Remove roast from fridge and place on a rack for thirty minutes to come closer to room temp (skip this step if in a hurry).
Heat a cast iron skillet or sturdy Dutch oven over medium high heat about five minutes. Meanwhile, pat dry the roast so it will brown properly.
Sprinkle kosher salt over hot pan, and add roast, browning on both sides.
Meanwhile, slice onion and mushrooms. Set aside.
When roast is brown, remove to crock pot; turn on low.
Add onions and mushrooms to skillet, without wiping it first. Cook, stirring frequently, until onions are brown and mushrooms have given up their liquid. The mixture should be dry but not burnt.
Add water and stir, scraping bottom of pan to get all of the flavorful bits.
Pour hot onion mixture over roast. Cook on low eight hours (or high for four).

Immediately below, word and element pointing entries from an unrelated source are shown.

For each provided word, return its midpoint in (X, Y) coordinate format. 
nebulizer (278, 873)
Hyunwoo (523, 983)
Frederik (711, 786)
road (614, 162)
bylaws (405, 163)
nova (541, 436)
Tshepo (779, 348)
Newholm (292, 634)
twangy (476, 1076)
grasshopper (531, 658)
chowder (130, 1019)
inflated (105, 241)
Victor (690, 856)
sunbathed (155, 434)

If you want to make gravy, drain the liquid off the roast at the end of the cooking time, into a liquid cup measure. You should have about two cups. Add water if necessary or remove excess liquid until you do have two cups. Melt two tablespoons butter in a skillet or medium saucepan. When foam subsides, add three tablespoons all purpose flour. Stir a few minutes to cook the flour, then whisk in liquid slowly to avoid lumps. Cook until thick and serve over meat and mashed potatoes or rice.